A Year in Reflection

Dear Mom,

You've been gone over a year.  Your son and husband (yes, my brother and father) went on vacation so no one was home for the anniversary of your death.  I went to see you cousin and your son-in-law (yes, I know, my husband) preached a short message for the first time in seven years.  The month of August is nearly over and we're finally getting around to celebrating the anniversary of your death or maybe it's a memorial.  You know I'm terrible at these things, pretending to care about something I don't really care about.

You're gone.  I've accepted that.  I've learned to live with hit.  I've managed to move on with my life, even if that life has a huge hole in it shaped like you.

Your sister called me and gave me her chicken korma recipe.  That's what started the whole thing.  After I hung up the phone that I realized how much she sounds like you, the way she talks.  But then she's your sister so she should sound like you.  The way she said I should use half ghee and half oil and it'll taste good but maybe not so good for health.  I could hear you telling her that in that big sister tone you used.

You're happy aren't you?  I mean you're where you always wanted to be, in the arms of your Father.  How could I want you to be here with me?  That would be selfish and it seems I do love you enough to be ok with you being gone because I know you're happy.

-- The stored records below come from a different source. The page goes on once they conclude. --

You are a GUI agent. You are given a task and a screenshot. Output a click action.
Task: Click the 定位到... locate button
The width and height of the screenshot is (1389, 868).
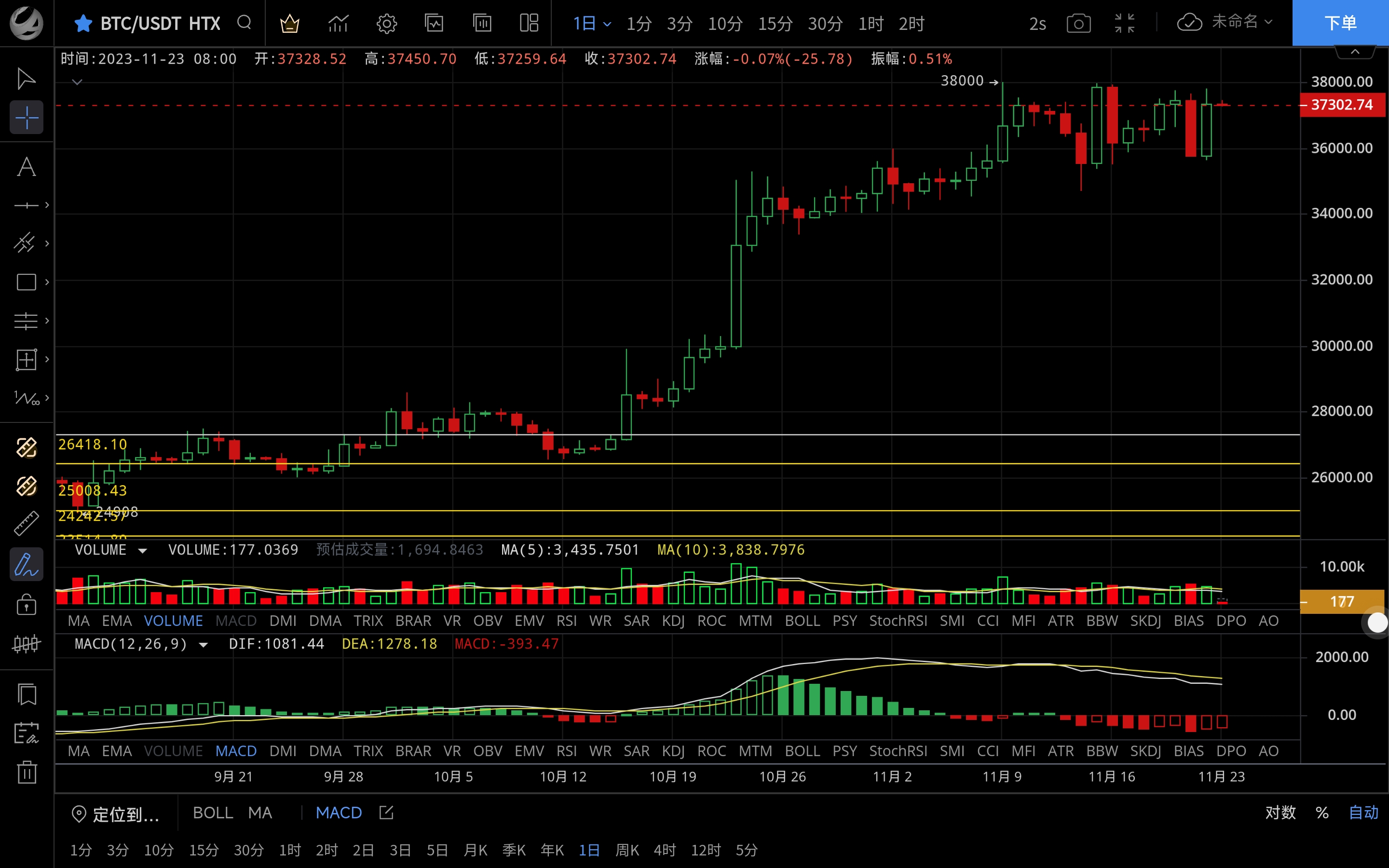117,814
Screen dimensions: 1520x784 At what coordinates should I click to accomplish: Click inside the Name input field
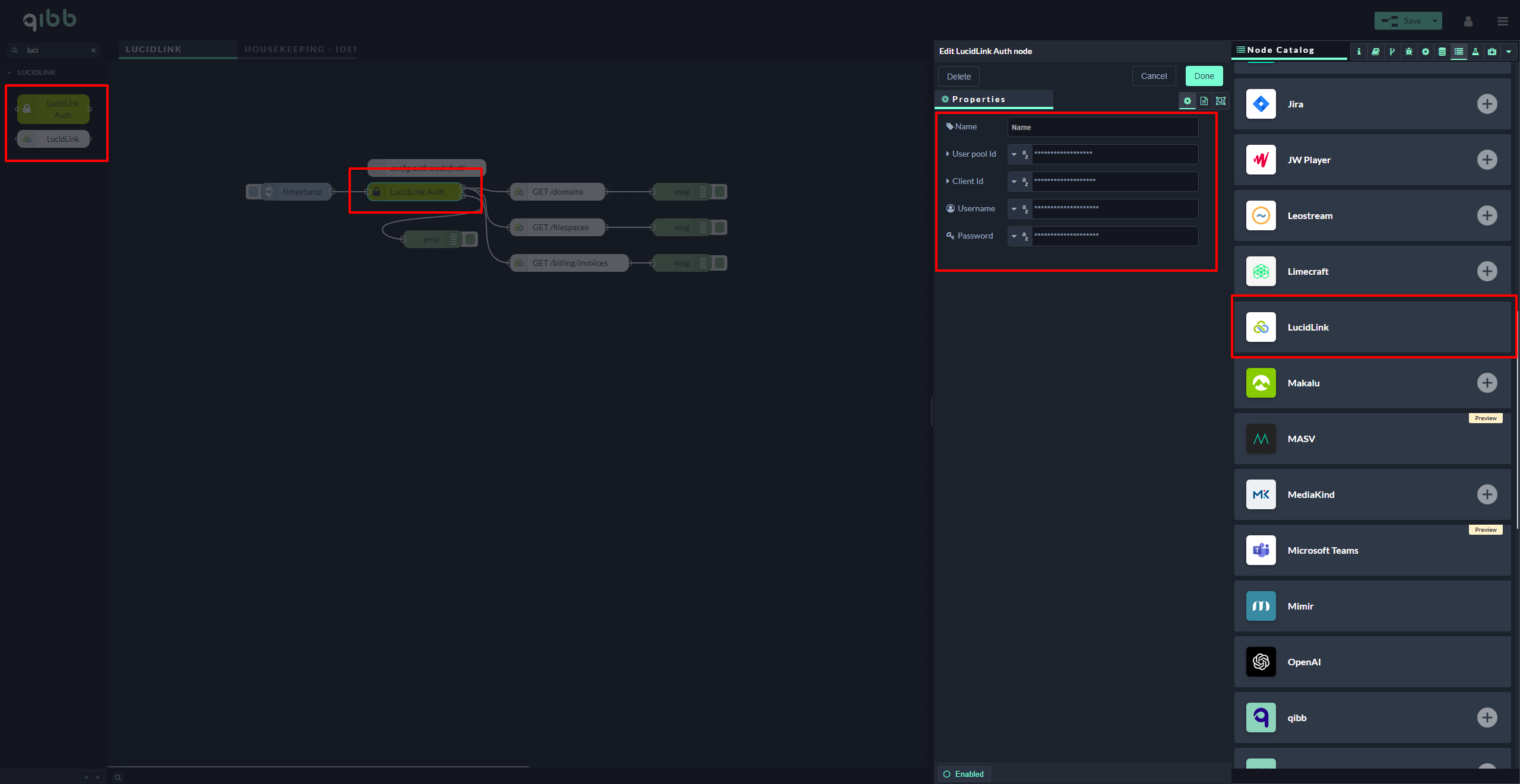pos(1102,127)
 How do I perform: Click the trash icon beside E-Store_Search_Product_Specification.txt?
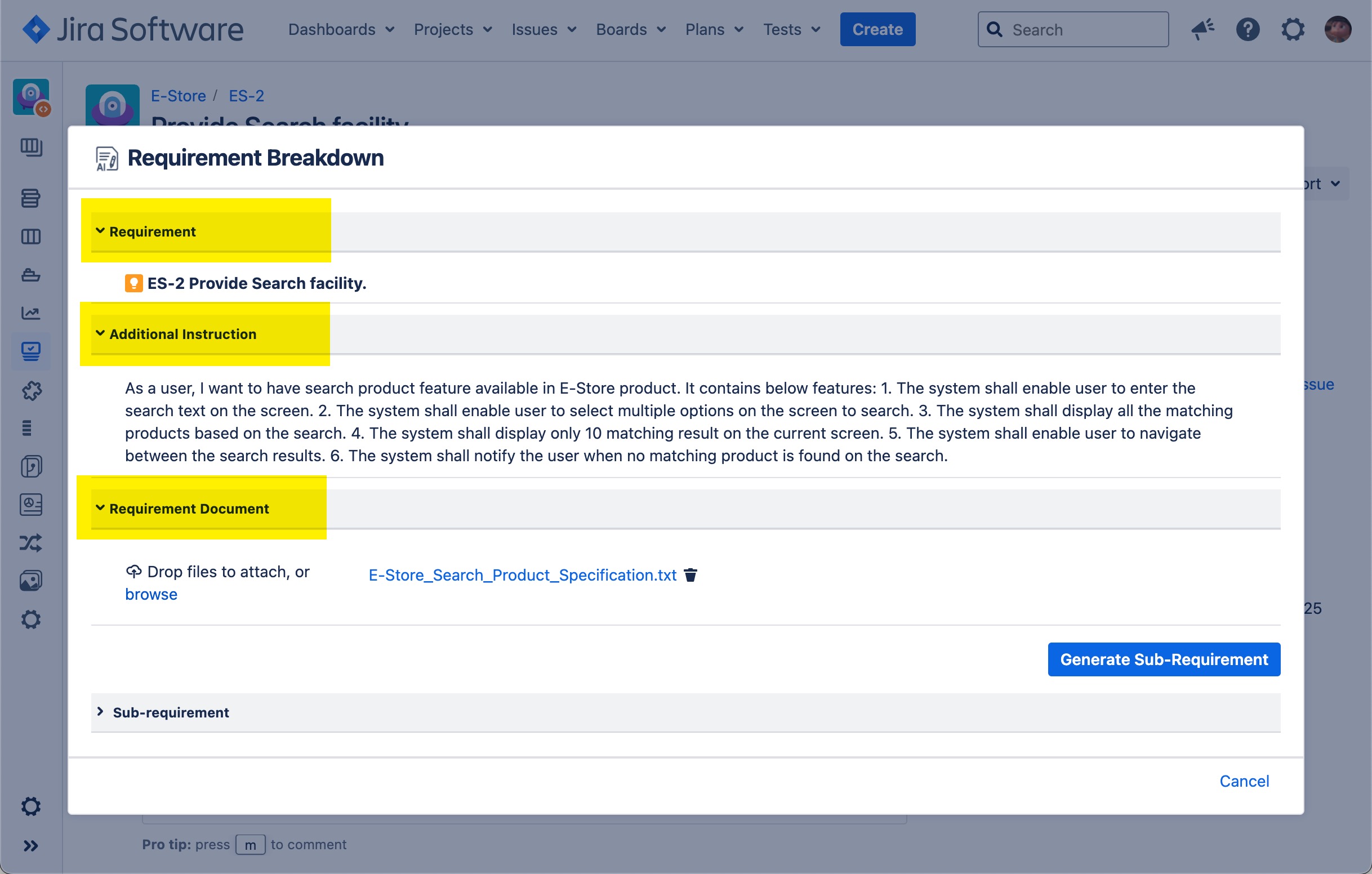click(x=691, y=575)

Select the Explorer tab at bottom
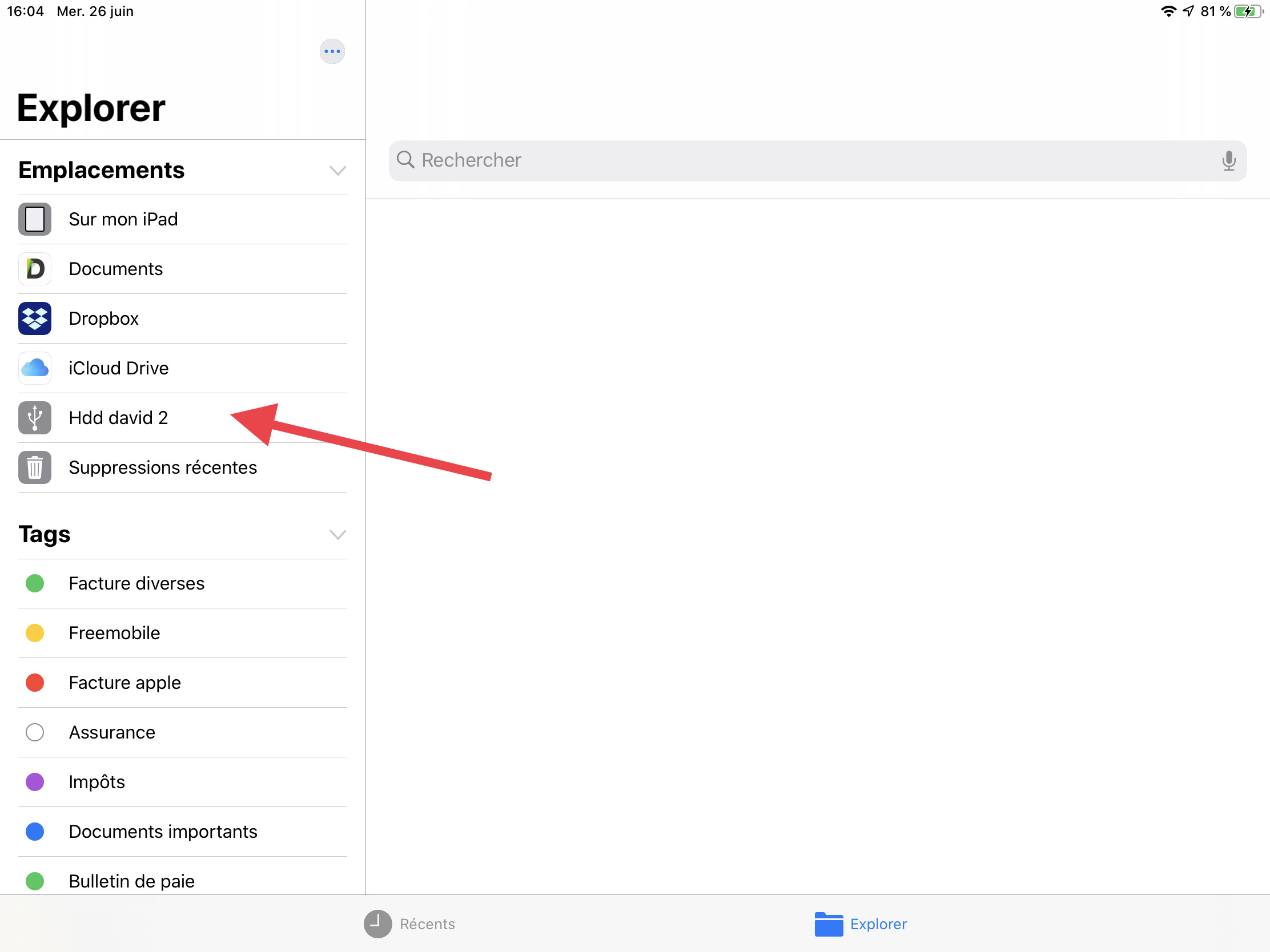[x=861, y=924]
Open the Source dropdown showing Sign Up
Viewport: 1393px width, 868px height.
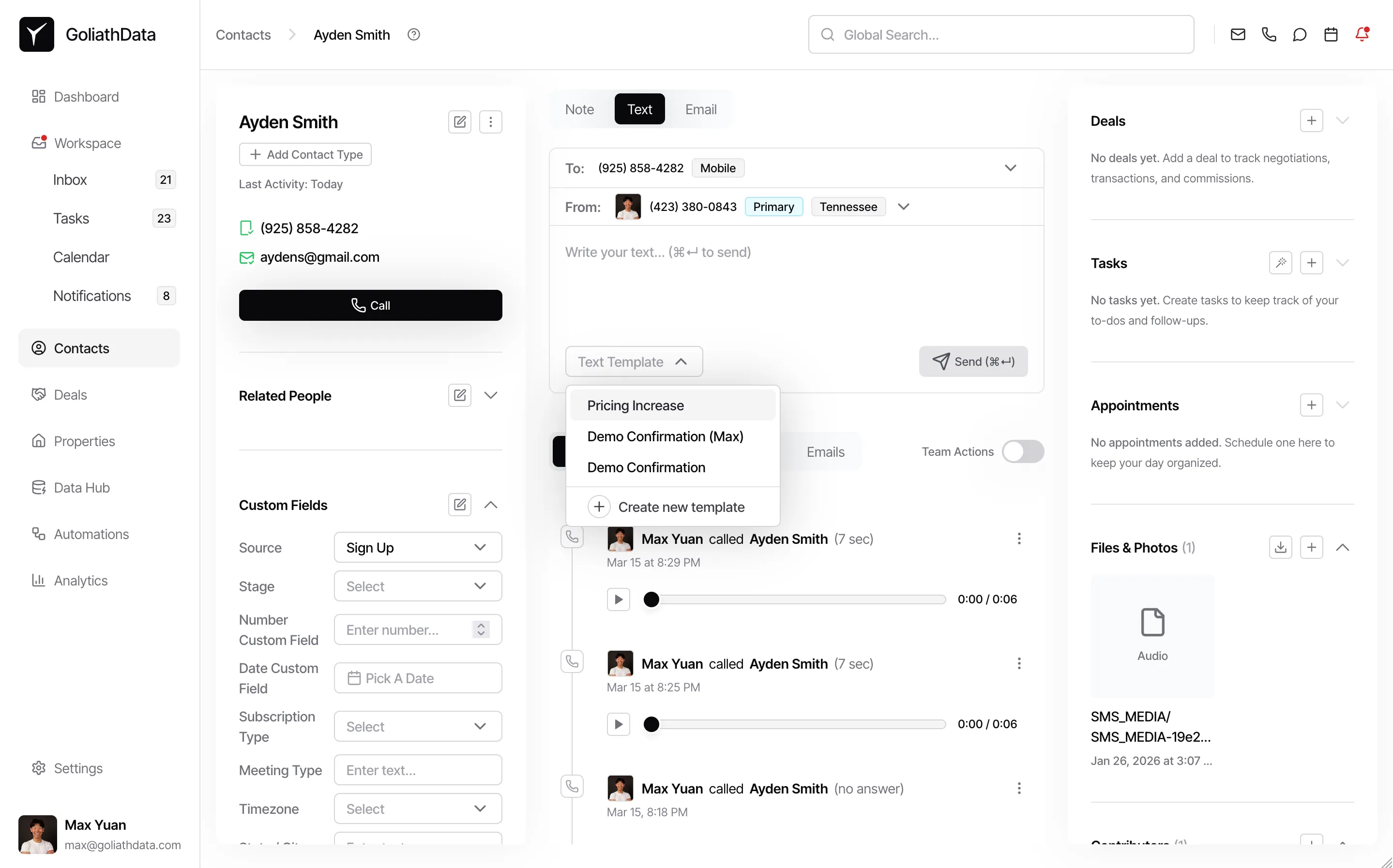[x=417, y=547]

It took us a year but I think we're getting there.  You said to me that you weren't worried about me because you knew I was going to be all right.  I think I am getting there.  You said that it was better this way and I'm starting to believe it.  It is better with you gone.  Somehow, when you were here you kept us together, you cared for us, you loved us.  Without you, we had to learn how to do all that and in a way, we are a lot better than we have ever been.

It's a new kind of better mom.  In a way, like your son said, you did water us, your own personal garden on earth and we have thrived under your care.  With you gone we suffered but our roots are deep so we have managed to bounce back and thrive.  You know, only God could do that, give us beauty for our ashes, joy for our sorrows.

Today I am happy.  I didn't think I would be.  I am tired and so is Dad.  He and I spent the entire day cooking, arguing, and cooking.  The food isn't exactly as good as yours (because you didn't make it) but it's pretty close.  I nearly had a mishap with the chicken but he insisted I believe it's going to work.  So I made it work.  We'll see tomorrow.  I was nervous about the rice so it didn't come out exactly like yours but he fixed it and made it work.  We did the rice pudding, it tasted the way yours used to taste.

We talked a lot about you.  We missed you.  We remembered you.  He said that I could do all the things you could.  You know, that was the nicest thing he has ever said to me.  He even insisted that I focus on my writing and get published.

Tomorrow we're having a memorial.  This is mine to you.